CaBr2 + 2AgNO3 --> 2AgBr + Ca(NO3)2
mols CaBr2 = g/molar mass
Using the coefficients in the balanced equation, convert mols CaBr2 to mols AgNO3.
Now convert mols AgNO3 to g. g = mols x molar mass.
To answer these questions, we need to use the concept of stoichiometry. Stoichiometry is a way of calculating the amounts of reactants and products involved in a chemical reaction.
1. How many moles of Hydrochloric acid are needed to dissolve 39.0 grams of aluminum hydroxide?
First, we need to determine the molar mass of aluminum hydroxide. Aluminum has a molar mass of 27 g/mol, and hydroxide has a molar mass of 17 g/mol. Add these together to get the molar mass of aluminum hydroxide, which is 39 g/mol.
Next, we can use the molar mass to convert grams of aluminum hydroxide to moles. Divide the given mass (39.0 g) by the molar mass (39 g/mol) to obtain the number of moles of aluminum hydroxide.
Now, we need to look at the balanced equation for the reaction between hydrochloric acid and aluminum hydroxide. The balanced equation is:
2 Al(OH)3 + 6 HCl -> 2 AlCl3 + 6 H2O
From the balanced equation, we can see that 2 moles of aluminum hydroxide react with 6 moles of hydrochloric acid. Therefore, the number of moles of hydrochloric acid needed will be three times the number of moles of aluminum hydroxide.

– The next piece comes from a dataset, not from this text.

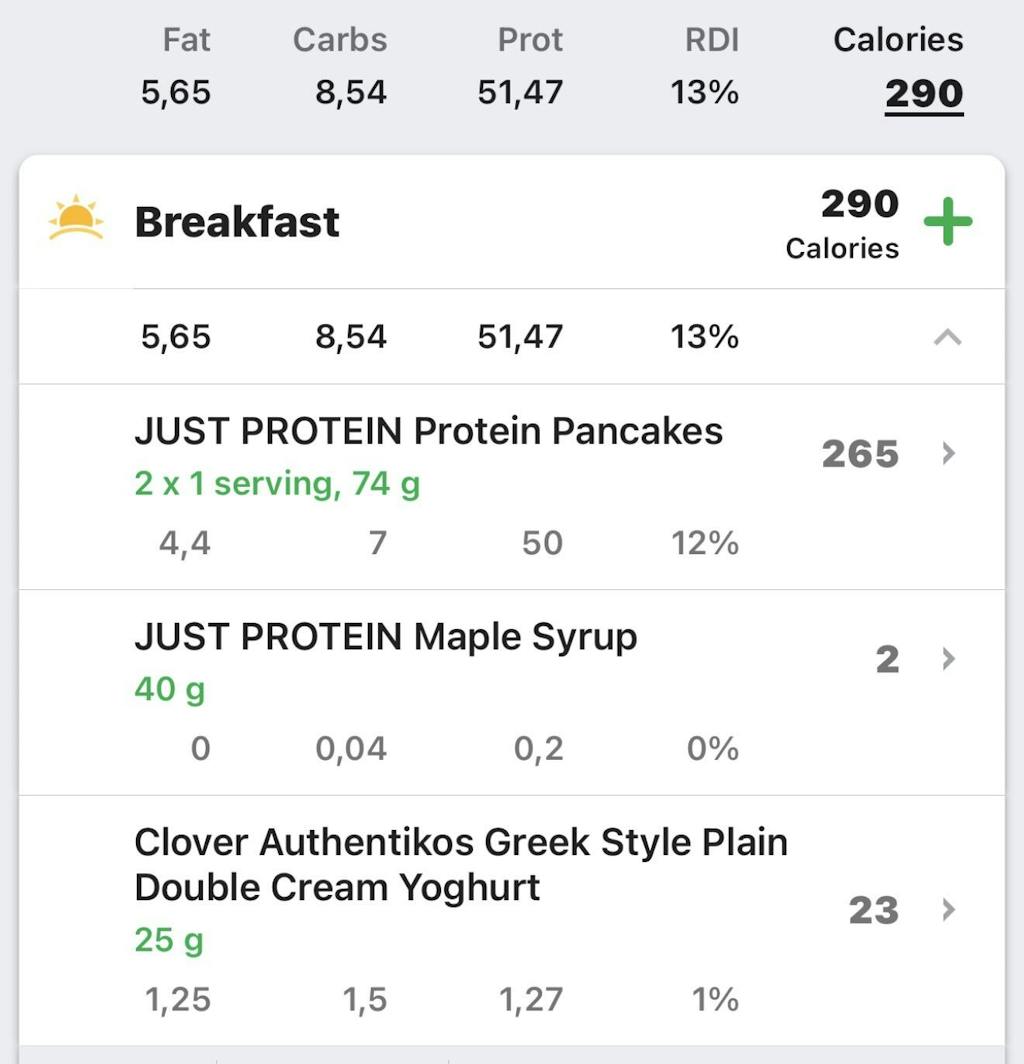Edit the 25 g yoghurt portion

(x=168, y=940)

Multiply the number of moles of aluminum hydroxide by 3 to get the number of moles of hydrochloric acid required.
2. How many grams of precipitate will form in a reaction between 10g of calcium bromide and an excess of silver nitrate?

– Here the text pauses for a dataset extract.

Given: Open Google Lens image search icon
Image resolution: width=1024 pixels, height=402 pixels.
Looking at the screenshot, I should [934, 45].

To answer this question, we need to know the balanced equation for the reaction between calcium bromide and silver nitrate. Let's assume the balanced equation is:
CaBr2 + 2AgNO3 -> 2AgBr + Ca(NO3)2
From the balanced equation, we can see that 1 mole of calcium bromide reacts with 2 moles of silver nitrate to form 2 moles of silver bromide.
First, calculate the number of moles of calcium bromide by dividing the given mass (10g) by the molar mass of calcium bromide (which you can find by adding the molar masses of calcium and bromine together).
Next, using the stoichiometric ratio from the balanced equation, multiply the number of moles of calcium bromide by the stoichiometric ratio of silver bromide to calcium bromide (2 moles of AgBr / 1 mole of CaBr2). This will give you the number of moles of silver bromide.
Finally, convert the moles of silver bromide to grams by multiplying by the molar mass of silver bromide.
3. How many grams of gas will evolve in the reaction between 20.0g of chalk (CaCO3) and an excess of sulfuric acid?
First, calculate the number of moles of chalk (CaCO3) by dividing the given mass (20.0g) by the molar mass of chalk (which you can find by adding the molar masses of calcium, carbon, and oxygen together).
Next, the balanced equation for the reaction between calcium carbonate and sulfuric acid is:
CaCO3 + H2SO4 -> CaSO4 + CO2 + H2O
From the balanced equation, we can see that 1 mole of calcium carbonate reacts to produce 1 mole of carbon dioxide.
Using the stoichiometric ratio, multiply the number of moles of calcium carbonate by the stoichiometric ratio of carbon dioxide to calcium carbonate (1 mole of CO2 / 1 mole of CaCO3).
Finally, convert the moles of carbon dioxide to grams by multiplying by the molar mass of carbon dioxide.